如何根据深度嵌套的数组 属性 分割一个大的 JSON 文件?

How to split a large JSON file based on an array property which is deeply nested?

我有一个很大的 json 文件(大约 16Gb),其结构如下:

{
  "Job": {
    "Keys": {
      "JobID": "test123",
      "DeviceID": "TEST01"
    },
    "Props": {
      "FileType": "Measurements",
      "InstrumentDescriptions": [
        {
          "InstrumentID": "1723007",
          "InstrumentType": "Actual1",
          "Name": "U",
          "DataType": "Double",
          "Units": "degC"
        },
        {
          "InstrumentID": "2424009",
          "InstrumentType": "Actual2",
          "Name": "VG03",
          "DataType": "Double",
          "Units": "Pa"
        }
      ]
    },
    "Steps": [
      {
        "Keys": {
          "StepID": "START",
          "StepResult": "NormalEnd"
        },
        "InstrumentData": [
          {
            "Keys": {
              "InstrumentID": "1723007"
            },
            "Measurements": [
              {
                "DateTime": "2021-11-16 21:18:37.000",
                "Value": 540
              },
              {
                "DateTime": "2021-11-16 21:18:37.100",
                "Value": 539
              },
              {
                "DateTime": "2021-11-16 21:18:37.200",
                "Value": 540
              },
              {
                "DateTime": "2021-11-16 21:18:37.300",
                "Value": 540
              },
              {
                "DateTime": "2021-11-16 21:18:37.400",
                "Value": 540
              },
              {
                "DateTime": "2021-11-16 21:18:37.500",
                "Value": 540
              },
              {
                "DateTime": "2021-11-16 21:18:37.600",
                "Value": 540
              },
              {
                "DateTime": "2021-11-16 21:18:37.700",
                "Value": 538
              },
              {
                "DateTime": "2021-11-16 21:18:37.800",
                "Value": 540
              }
            ]
          },
          {
            "Keys": {
              "InstrumentID": "2424009"

» 原始材料

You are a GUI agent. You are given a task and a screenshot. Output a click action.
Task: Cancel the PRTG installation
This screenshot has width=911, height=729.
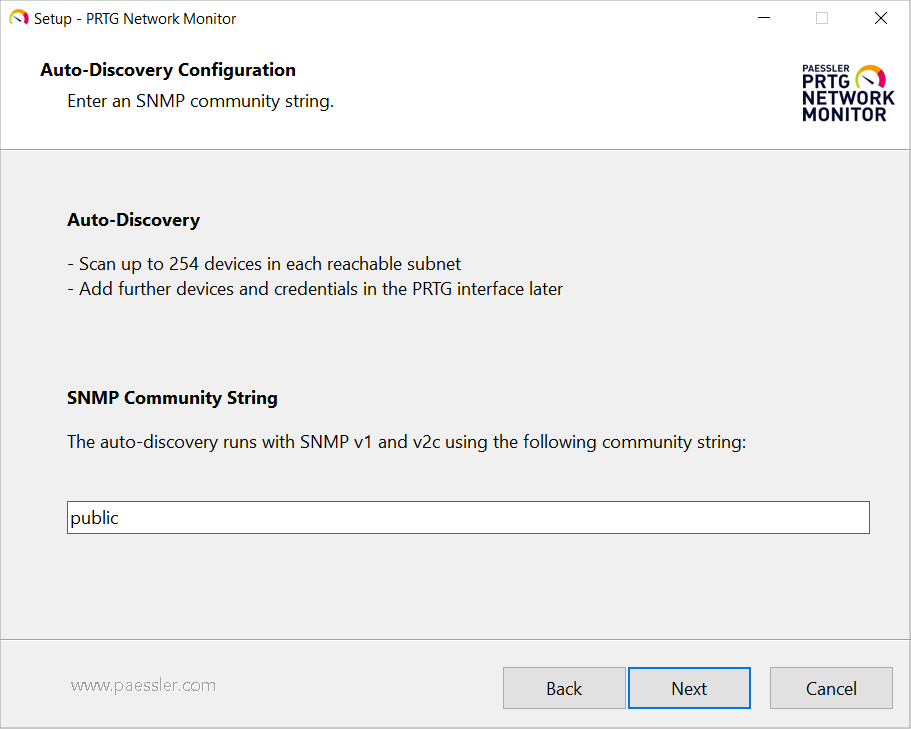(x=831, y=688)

» 练习要求
请用一句话概括这篇关于拆分大型 JSON 文件的短文。 作答时只依据短文。

» 问题解答
提问者有一个约 16Gb 的大型 JSON 文件,想知道如何根据其中深度嵌套的数组属性来分割这个文件。